Reviewed by Codex MCP with all issues addressed.
2026-01-03 10:21:02 -05:00

18 KiB

ETL Pipeline Phase 2 Design

Date: 2026-01-03 Status: Reviewed (Codex MCP) Purpose: Extend the ETL pipeline with feature improvements: column mapping, schema-qualified tables, configurable timeouts, date validation, ordinal mapping fixes, and collision detection.

Problem Statement

Phase 1 implemented the core ETL pipeline. Phase 2 addresses limitations identified during review:

Feature Gaps:

  1. Bulk merge relies on ordinal matching - source column order must match destination
  2. Schema-qualified table names (dbo.Table) not fully supported in scripts
  3. Bulk merge timeouts not configurable
  4. JDE date parsing fails on invalid dates

Correctness Issues: 5. TransformingDataReader bypasses transformer mappings for GetBytes/GetChars/GetData 6. Column rename collisions not validated

Design Decisions

Issue Approach
Column mapping for bulk ops Explicit SqlBulkCopy.ColumnMappings, intersect with destination schema
Schema-qualified tables Parse tableName for schema, default "dbo"
Configurable timeouts Single commandTimeoutSeconds for all SQL operations
Invalid JDE dates Return sentinel date (1900-01-01 default)
TransformingDataReader bypasses MapOrdinal on interface + base class overrides for computed columns
Column rename collisions Throw on collision during init (including pre-existing duplicates)
Transformer disposal Do not dispose transformers (single-use documented)

Detailed Design

1. Bulk Copy Column Mapping

Problem: DbBulkMergeDestination and DbBulkImportDestination rely on ordinal matching between source and destination. Transformers that rename or reorder columns break bulk copy. Extra columns in source cause errors.

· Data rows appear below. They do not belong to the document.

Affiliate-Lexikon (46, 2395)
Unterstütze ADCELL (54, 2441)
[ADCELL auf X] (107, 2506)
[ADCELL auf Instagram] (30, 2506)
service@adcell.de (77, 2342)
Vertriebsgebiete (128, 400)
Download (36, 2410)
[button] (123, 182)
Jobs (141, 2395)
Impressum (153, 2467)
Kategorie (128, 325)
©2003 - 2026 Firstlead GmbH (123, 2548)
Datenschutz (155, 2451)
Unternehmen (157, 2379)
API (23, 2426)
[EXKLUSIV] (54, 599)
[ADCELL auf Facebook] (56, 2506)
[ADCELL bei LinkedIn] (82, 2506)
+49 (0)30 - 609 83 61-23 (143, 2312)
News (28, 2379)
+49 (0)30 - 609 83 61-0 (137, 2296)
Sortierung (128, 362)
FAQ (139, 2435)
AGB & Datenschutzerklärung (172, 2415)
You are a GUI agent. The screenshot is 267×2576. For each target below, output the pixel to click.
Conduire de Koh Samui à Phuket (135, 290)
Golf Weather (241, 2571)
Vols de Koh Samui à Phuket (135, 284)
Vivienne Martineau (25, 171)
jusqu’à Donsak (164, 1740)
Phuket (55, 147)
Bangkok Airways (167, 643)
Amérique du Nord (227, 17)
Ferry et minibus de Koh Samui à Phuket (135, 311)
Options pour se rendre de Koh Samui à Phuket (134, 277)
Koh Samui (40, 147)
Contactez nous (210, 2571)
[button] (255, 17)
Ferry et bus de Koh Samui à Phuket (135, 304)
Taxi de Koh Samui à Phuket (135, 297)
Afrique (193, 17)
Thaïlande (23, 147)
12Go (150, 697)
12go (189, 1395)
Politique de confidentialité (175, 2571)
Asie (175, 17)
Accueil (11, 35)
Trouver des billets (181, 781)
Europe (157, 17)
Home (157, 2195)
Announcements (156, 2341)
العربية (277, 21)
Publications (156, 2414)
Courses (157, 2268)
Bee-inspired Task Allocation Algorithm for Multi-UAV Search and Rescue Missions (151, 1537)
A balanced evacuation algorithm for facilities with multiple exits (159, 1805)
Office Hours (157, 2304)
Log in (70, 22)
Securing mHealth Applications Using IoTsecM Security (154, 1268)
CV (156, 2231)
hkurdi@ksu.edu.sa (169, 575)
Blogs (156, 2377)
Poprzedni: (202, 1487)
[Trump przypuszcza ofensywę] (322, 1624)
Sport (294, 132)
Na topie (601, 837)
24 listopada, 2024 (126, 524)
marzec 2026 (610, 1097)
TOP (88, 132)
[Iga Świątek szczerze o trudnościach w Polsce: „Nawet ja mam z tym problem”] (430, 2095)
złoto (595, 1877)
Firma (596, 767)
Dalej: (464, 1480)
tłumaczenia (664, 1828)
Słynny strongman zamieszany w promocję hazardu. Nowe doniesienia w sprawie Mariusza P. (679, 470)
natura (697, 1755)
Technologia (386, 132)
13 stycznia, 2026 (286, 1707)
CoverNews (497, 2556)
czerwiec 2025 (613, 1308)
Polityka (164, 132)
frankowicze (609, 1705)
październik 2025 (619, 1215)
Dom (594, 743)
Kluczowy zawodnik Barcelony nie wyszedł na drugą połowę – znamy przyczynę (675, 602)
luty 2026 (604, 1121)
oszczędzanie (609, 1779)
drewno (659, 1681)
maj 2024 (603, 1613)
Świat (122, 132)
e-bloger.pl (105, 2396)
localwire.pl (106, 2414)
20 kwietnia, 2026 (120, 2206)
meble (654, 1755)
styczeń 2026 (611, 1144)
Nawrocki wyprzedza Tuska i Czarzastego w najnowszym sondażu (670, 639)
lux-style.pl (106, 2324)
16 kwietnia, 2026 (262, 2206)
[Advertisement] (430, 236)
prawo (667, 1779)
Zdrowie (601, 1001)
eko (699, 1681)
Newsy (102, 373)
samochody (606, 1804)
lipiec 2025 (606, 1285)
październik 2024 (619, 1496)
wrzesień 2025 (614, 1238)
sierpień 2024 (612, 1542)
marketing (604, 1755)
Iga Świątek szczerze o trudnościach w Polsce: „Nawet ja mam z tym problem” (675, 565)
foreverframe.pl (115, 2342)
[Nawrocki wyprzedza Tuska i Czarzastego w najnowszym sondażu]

Solution: Query destination schema and map only columns that exist in both source and destination.

// Query destination columns once
private async Task<HashSet<string>> GetDestinationColumnsAsync(
    SqlConnection connection, string tableName, string schemaName, CancellationToken ct)
{
    var sql = @"SELECT COLUMN_NAME FROM INFORMATION_SCHEMA.COLUMNS
                WHERE TABLE_NAME = @tableName AND TABLE_SCHEMA = @schemaName";
    var columns = await connection.QueryAsync<string>(sql, new { tableName, schemaName });
    return columns.ToHashSet(StringComparer.OrdinalIgnoreCase);
}

// In ProcessBatchAsync
var destColumns = await GetDestinationColumnsAsync(connection, _tableName, _schemaName, ct);

using var bulkCopy = new SqlBulkCopy(connection)
{
    DestinationTableName = tempTableName,
    BatchSize = batch.Rows.Count,
    BulkCopyTimeout = _commandTimeoutSeconds
};

// Map only columns that exist in both source and destination
for (int i = 0; i < source.FieldCount; i++)
{
    var columnName = source.GetName(i);
    if (destColumns.Contains(columnName))
    {
        bulkCopy.ColumnMappings.Add(columnName, columnName);
    }
}

Benefits:

  1. Decouples ordinal position from column identity
  2. Extra source columns are silently ignored (e.g., computed columns for logging)
  3. Missing destination columns cause clear error from SqlBulkCopy

Both DbBulkImportDestination and DbBulkMergeDestination will use this pattern.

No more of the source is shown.